Care to show me a country with a breeder-based nuclear cycle? Oh gosh, by your logic nuclear cannot use breeders, since it hasn't been done yet. I guess nuclear is ruled out so we're totally doomed. Fortunately, your logic is entirely specious.


There is no easy way to economically produce a synthetic fuel at scale as you suggest. It is irrelevant whether breeder reactors work or not, I can point to dozens of countries with a significant impact of nuclear in their mix, but you cannot provide a single country that uses synthetic fuels or any other type of storage at scale (>0.1% would probably still be challenging).

My logic is that we are currently shutting down or creating regulatory hurdles for the cleanest base load technology, which is proven safe and reliable, in favor of pipe dreams such as that renewables plus storage is all we need.


Hydrogen can be produced and stored on a massive scale. Electrolysers are now below $300/kW.

"Economically"? Compared to current hydrogen from methane, sure that would be hard. But compared to electrical power from nuclear? Much easier. Exelon stated in 2005 that nuclear could be competitive if natural gas (with a $25/ton CO2 tax) were around $14/MMBtu (note that natural gas at the Henry Hub is a bit over $2/MMBtu right now). That's about $.05/kWh(thermal). Electrolysis could pretty easily make hydrogen at that cost, given today's cheap renewable energy. Given that those 2005 nuclear cost estimates were optimistic, I doubt existing nuclear could compete with combined cycle plants burning green hydrogen. Of course, on a renewable grid, a great deal of the energy will go directly from the renewable sources to the grid, not through hydrogen, so nuclear will do even more poorly.


Why don't you answer my question? Can you point to a country that uses electrolysis and hydrogen at scale currently? Because if we are going by estimates and projections, I can also talk about fusion and other pipe dreams on the nuclear side. Not to mention a lot of electrolysis is currently done with fossil fuels.


I don't answer obviously bad faith questions. It doesn't matter whether hydrogen is being done at scale right now. What matters is whether it could be done at scale when fossil fuels are out of the picture. And the answer to that is clearly that it can.


Hydrogen projects are sprouting up like crazy. It's pretty much a repeat of the early days of wind and solar.


Indeed. And yet, there's the stubborn idea that the prices of electrolysers will not continue to decline along an experience curve. The same blindness occurred with critics of solar and wind.


Agreed. Hydrogen is going to be nearly free in terms of production cost. It will just follow the curve of wind and solar.


Of course they do.

> Indian developer secures 300 MW renewables project with $0.050/kWh bid

https://www.pv-magazine.com/2023/05/19/indian-developer-secu...

**DATA EXTRACT:**
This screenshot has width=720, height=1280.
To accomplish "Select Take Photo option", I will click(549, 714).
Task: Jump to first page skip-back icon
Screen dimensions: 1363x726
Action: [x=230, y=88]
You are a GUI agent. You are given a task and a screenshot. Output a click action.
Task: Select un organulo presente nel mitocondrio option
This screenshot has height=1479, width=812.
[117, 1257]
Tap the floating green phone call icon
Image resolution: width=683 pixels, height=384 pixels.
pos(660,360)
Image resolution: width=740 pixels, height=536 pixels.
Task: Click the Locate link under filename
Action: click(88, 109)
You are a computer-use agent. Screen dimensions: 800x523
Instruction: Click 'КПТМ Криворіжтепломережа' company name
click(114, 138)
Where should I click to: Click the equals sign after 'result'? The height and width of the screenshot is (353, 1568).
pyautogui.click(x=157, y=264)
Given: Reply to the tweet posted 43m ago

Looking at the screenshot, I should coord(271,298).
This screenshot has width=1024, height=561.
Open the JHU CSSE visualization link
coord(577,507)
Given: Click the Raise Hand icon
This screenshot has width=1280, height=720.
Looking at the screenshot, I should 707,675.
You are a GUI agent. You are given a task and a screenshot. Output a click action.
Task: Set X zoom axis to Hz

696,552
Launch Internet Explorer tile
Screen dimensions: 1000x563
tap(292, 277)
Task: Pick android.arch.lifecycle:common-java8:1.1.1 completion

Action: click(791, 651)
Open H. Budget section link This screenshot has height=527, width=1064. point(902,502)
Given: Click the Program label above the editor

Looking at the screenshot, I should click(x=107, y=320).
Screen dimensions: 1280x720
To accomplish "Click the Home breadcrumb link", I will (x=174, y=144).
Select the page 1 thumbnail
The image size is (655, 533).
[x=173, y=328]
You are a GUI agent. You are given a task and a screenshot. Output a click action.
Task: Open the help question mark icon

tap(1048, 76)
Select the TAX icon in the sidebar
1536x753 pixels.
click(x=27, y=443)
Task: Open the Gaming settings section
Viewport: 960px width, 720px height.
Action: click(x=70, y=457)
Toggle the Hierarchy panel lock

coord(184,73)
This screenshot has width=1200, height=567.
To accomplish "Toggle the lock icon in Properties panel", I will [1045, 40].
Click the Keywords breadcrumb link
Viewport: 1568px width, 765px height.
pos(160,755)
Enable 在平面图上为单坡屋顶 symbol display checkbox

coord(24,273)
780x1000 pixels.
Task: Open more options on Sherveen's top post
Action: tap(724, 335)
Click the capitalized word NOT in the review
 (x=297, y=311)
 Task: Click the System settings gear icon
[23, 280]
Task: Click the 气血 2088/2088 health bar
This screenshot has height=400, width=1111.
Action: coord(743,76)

**WHAT YOU NEED TO DO:**
From the thread on nuclear power and hydrogen, write out word for word the passage that begins at the words "I don't answer" and stops after "solar and wind.".

**EXERCISE RESULT:**
I don't answer obviously bad faith questions. It doesn't matter whether hydrogen is being done at scale right now. What matters is whether it could be done at scale when fossil fuels are out of the picture. And the answer to that is clearly that it can.


Hydrogen projects are sprouting up like crazy. It's pretty much a repeat of the early days of wind and solar.


Indeed. And yet, there's the stubborn idea that the prices of electrolysers will not continue to decline along an experience curve. The same blindness occurred with critics of solar and wind.